Brendan Hunt and Rebecca Lowe are returning for a third season of Apple's football podcast "After the Whistle," launching June 7 and running the length of the 2026 World Cup. New episodes drop multiple times a week, in the hours after the biggest matches. For anyone who's been through the tournament before, that turnaround matters — the World Cup moves fast, and yesterday's shock result is old news by breakfast.
Hunt — actor and co-creator of Ted Lasso — and Lowe, who fronts NBC Sports' Premier League coverage and co-hosts Fox Sports' World Cup broadcast, are a pairing that actually works on paper and apparently works in practice too. They're not two celebrities dropped into a football show. These are people who care about the game and have the receipts to prove it.
What to actually expect
Hunt put it plainly: "The World Cup is always unpredictable except for one thing — it's guaranteed to repeatedly leave me an emotional wreck." That's not promotional copy. That's anyone who's ever watched a penalty shootout at 2am.
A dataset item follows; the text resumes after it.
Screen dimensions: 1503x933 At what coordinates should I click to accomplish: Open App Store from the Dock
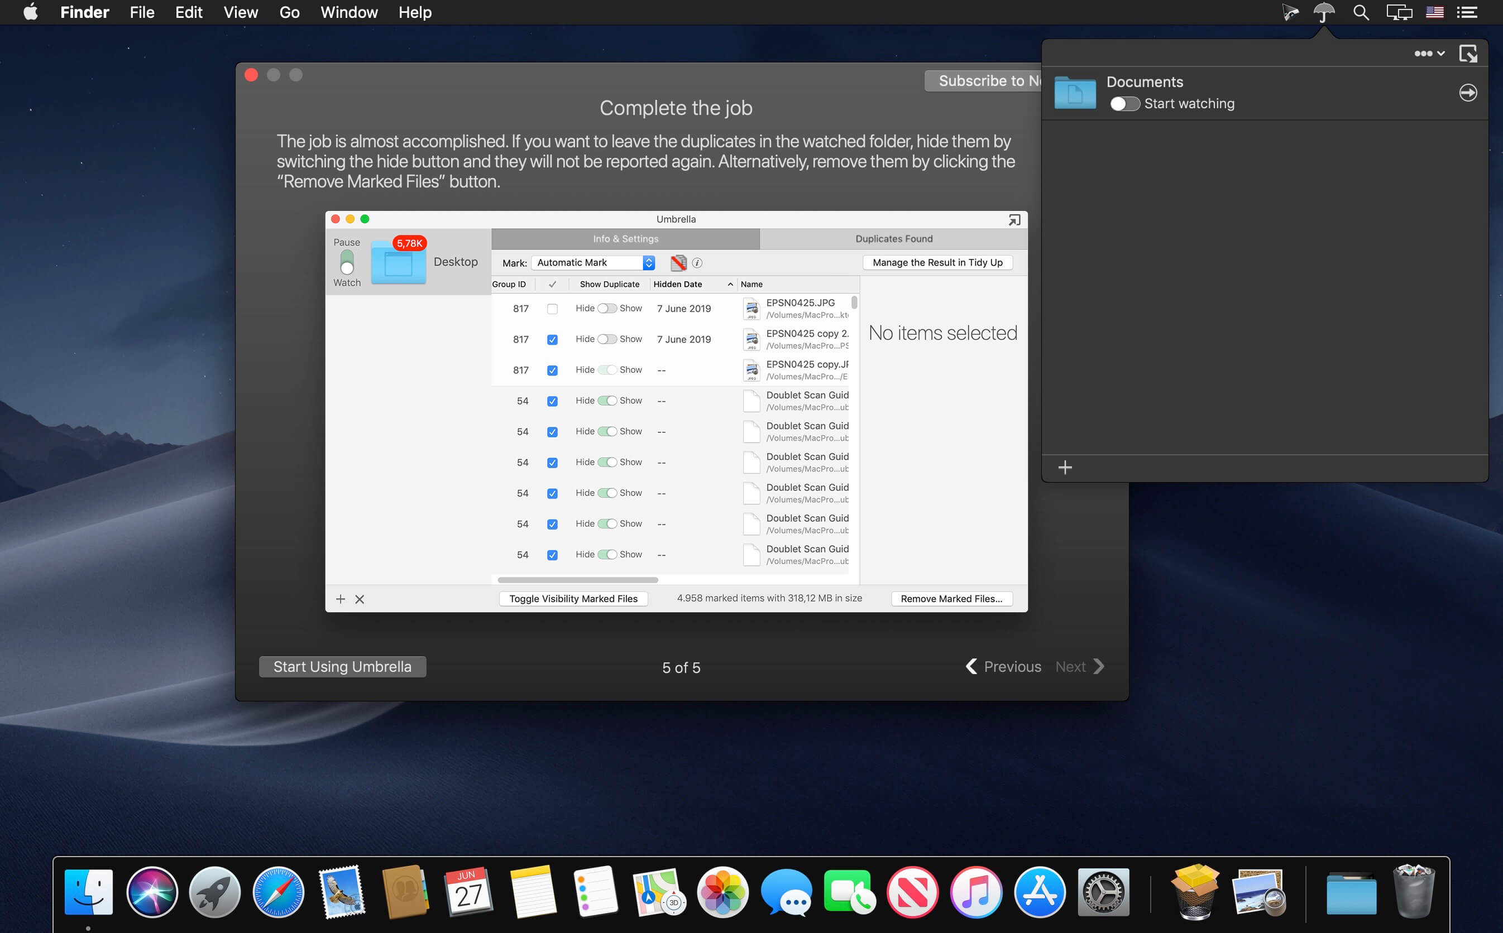1039,892
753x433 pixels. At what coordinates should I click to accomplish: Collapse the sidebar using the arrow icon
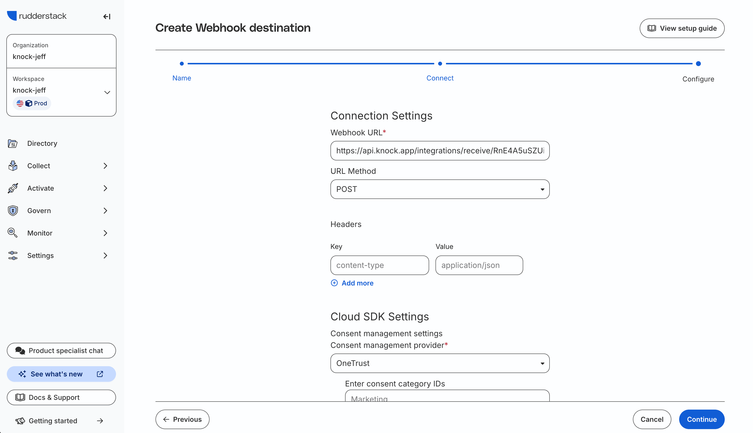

Lowe, for her part, leaned into the chemistry: "When Brendan and I get together to talk about the beautiful game, it usually includes hysterical laughter, a few tears, or something in between." A World Cup co-hosted in North America, with all the noise and chaos that brings, gives them a lot to work with.
The podcast will be available in both audio and video formats across Apple News, Apple Podcasts, and all major platforms — so no excuses for missing it regardless of how you consume content.
The bigger Apple football picture
This isn't Apple dipping a toe into football coverage. They've been building steadily — MLS streaming rights, Ted Lasso as a cultural moment, and now World Cup podcast content anchored by two credible voices. The tournament landing in North America makes it a commercial no-brainer for a company with serious US market ambitions.
Meanwhile, Ted Lasso Season 4 hits Apple TV in August, with Jason Sudeikis coaching a second-division women's club in Richmond. So Hunt goes from breaking down World Cup matches live to back on set almost immediately after the final whistle. Busy summer.